These volcanoes have similar crystallization trends, since the rocks from Kamen are made up of between 53 and 55% silicon dioxide and Klyuchevskoy contains high-alumina basalt rocks. However, the rock from Kamen has a much slower rate at which magnesium oxide decreases as the silicon dioxide decreases. Another difference is that in the rocks from Klyuchevskoy, titanium increases as they crystallize whereas Kamen rocks decrease in titanium as they crystallize.

Both rock types also show similar major oxide compositions in minerals like olivines and pyroxenes, but they have different amounts of trace elements. The olivines from Kamen have lower ratios of nickel oxide to calcium oxide compared to those from Klyuchevskoy with the pyroxenes from Kamen showing lower ratios of sodium oxide to titanium dioxide as well.

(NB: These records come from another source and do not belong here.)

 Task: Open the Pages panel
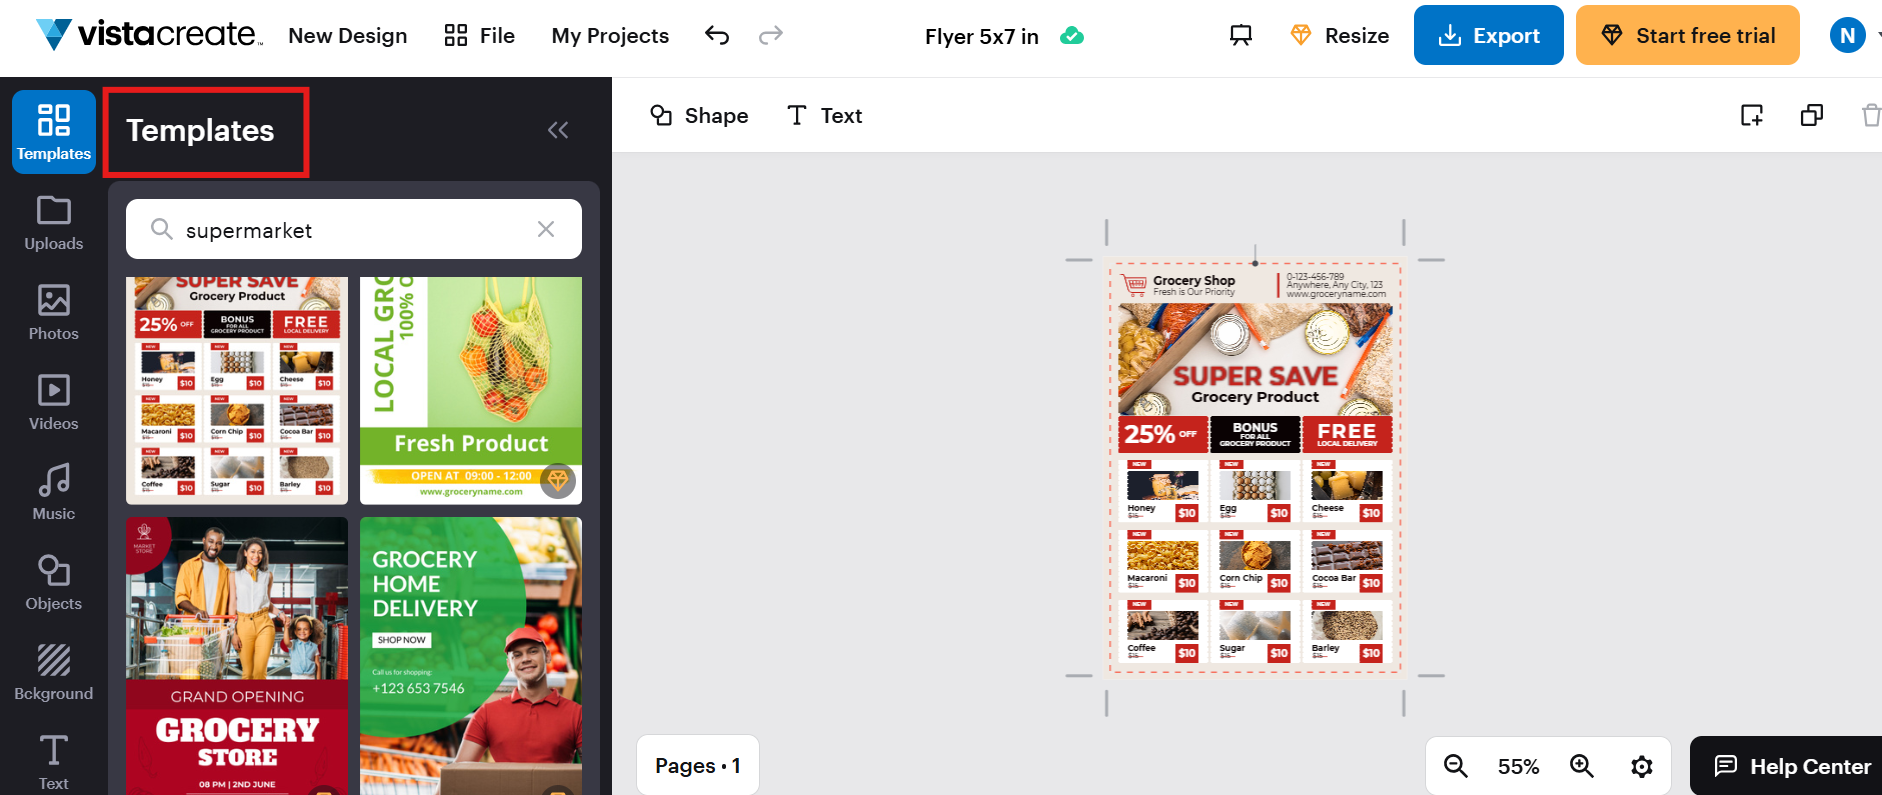pyautogui.click(x=697, y=766)
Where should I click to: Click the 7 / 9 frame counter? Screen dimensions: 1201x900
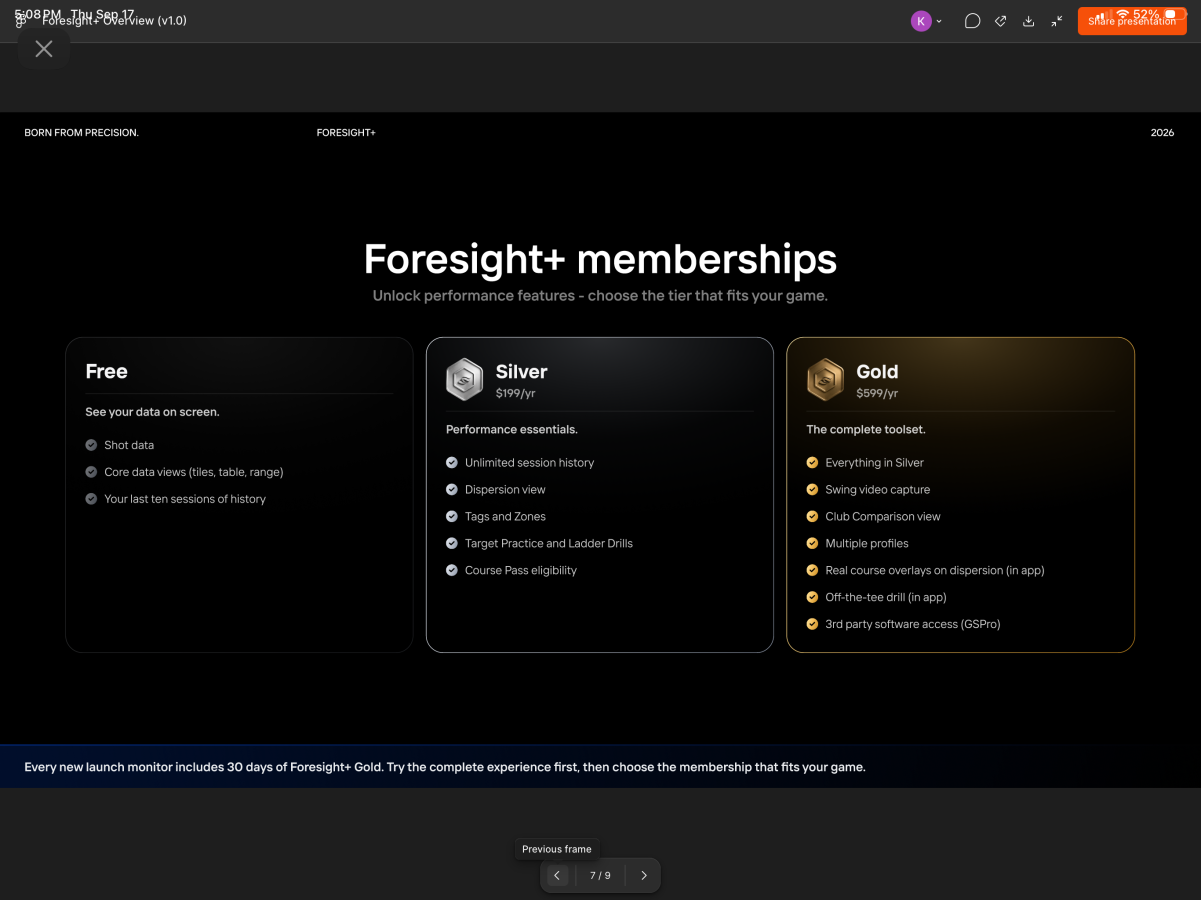(x=600, y=876)
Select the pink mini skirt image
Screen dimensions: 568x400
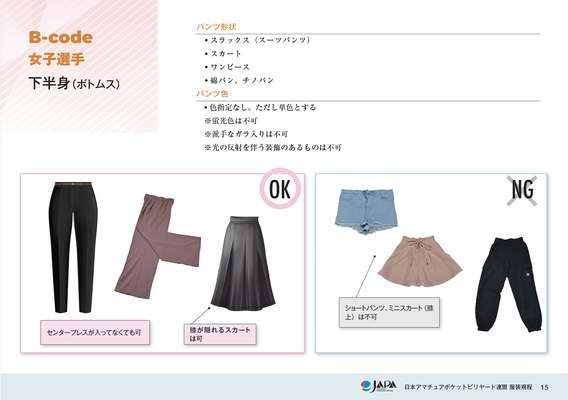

The mineral composition of Kamen's monogenetic cones, which are much different from the rocks found throughout the rest of the volcano, are extremely similar to Klyuchevskoys' moderately magnesian basalt rocks, although Kamen does not have any rocks similar to the high-magnesium basalt rocks found at Klyuchevskoy.

==== Kamen and Bezymianny ====
The rocks from these two volcanoes show a consistent pattern in their mineral compositions. Kamen's lava is more basic, containing lower silica content which include types such as basalts and andesite-basalts. Bezymianny's lava is more acidic, containing a higher silica content, including types like andesite-basalts, andesites, and dacites.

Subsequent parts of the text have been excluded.